_Exercise tasks_
1. In the interview on prostate cancer genome sequencing, why is an outcome useful for patient care still far off? Answer in one to three sentences.
2. Carry on the interview on prostate cancer genome sequencing, picking up right after its final sentence.

_Passage to read_
"""
Currently, we are struggling hard to get the most interesting findings out of these data. The data analysis is done by Benedikt Brors, who is a group head in Roland Eils' division here at the DKFZ. There are also smaller data analysis parts within each of the partners’ groups at the MPI or the EMBL, and also in my group here.

Have you found anything interesting so far?

Yes. We found very interesting results, which at present I really can't say much about because this is all work in progress. We found, as expected, a number of gene fusions and translocations. We also found that the tumors are very heterogeneous, which could also be expected, not only in prostate cancer.

What do you think will be the first outcome of this project that will be useful for patient care?

That is probably still far from where we are now. As it is the case in many other genome sequencing projects in cancer, the diverse picture makes the identification of particular targets very difficult.
"""
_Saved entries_
"""
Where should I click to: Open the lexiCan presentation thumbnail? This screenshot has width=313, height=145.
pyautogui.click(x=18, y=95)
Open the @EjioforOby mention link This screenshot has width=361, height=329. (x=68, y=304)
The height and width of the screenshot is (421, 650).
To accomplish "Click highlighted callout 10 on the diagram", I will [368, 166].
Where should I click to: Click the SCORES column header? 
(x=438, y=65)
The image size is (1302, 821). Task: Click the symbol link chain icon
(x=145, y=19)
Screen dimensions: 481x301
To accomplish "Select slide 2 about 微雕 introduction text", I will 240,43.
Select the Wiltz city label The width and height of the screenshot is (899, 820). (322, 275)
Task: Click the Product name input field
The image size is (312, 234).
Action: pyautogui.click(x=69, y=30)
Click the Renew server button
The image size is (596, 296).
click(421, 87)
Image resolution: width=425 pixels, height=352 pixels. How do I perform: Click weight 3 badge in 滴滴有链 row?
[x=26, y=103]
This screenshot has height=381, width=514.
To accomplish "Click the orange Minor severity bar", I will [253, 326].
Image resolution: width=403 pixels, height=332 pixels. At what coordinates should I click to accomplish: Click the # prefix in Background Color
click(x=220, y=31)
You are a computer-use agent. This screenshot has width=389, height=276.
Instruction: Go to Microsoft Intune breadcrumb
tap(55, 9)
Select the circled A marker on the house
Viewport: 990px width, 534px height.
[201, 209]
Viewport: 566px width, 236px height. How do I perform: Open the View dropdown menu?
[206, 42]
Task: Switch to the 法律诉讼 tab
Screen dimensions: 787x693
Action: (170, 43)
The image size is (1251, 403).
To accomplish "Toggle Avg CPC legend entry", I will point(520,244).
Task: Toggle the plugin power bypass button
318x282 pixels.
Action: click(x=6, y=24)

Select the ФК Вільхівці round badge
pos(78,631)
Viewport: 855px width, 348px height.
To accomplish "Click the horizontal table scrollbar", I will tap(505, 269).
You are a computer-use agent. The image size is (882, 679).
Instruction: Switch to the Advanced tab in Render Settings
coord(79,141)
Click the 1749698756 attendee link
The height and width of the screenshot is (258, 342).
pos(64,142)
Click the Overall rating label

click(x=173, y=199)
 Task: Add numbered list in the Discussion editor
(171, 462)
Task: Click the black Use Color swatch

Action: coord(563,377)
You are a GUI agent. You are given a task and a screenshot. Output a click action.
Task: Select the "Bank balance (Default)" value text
"""
_Activity answers_
1. As in many other cancer genome sequencing projects, the results show a diverse picture. That diversity makes it very difficult to identify particular targets.

2.
What we will have to do, in my opinion, is to map the variations that we find onto particular pathways that are currently druggable, or that will become druggable within a few years, so those that are in clinical trials currently.

For particular small patient groups, there may be findings which could allow for very quick translation into therapeutic applications, but these groups are expected to be very small, a few percent of the tumors.

Are you reporting any results to patients whose genomes you are analyzing?

No. The study went through an ethical review board at Hamburg University, and all the patients gave informed consent, but there is no reporting back. We are basically not allowed to do this.

What have been the greatest challenges in this project so far, in terms of getting suitable samples, technical, or analytical challenges?

Samples have become available very quickly, and the supply is developing very well. Of course, heterogeneity is an issue with prostate cancer. The samples are characterized very well in the pathology department in Hamburg, so the pathologists know very well what they provided for the DNA and RNA isolation procedures. Of course there is still a lot of stromal tissue involved in these samples, but we have a threshold of 70 percent epithelial tumor tissue as a quality criterion for inclusion into our study.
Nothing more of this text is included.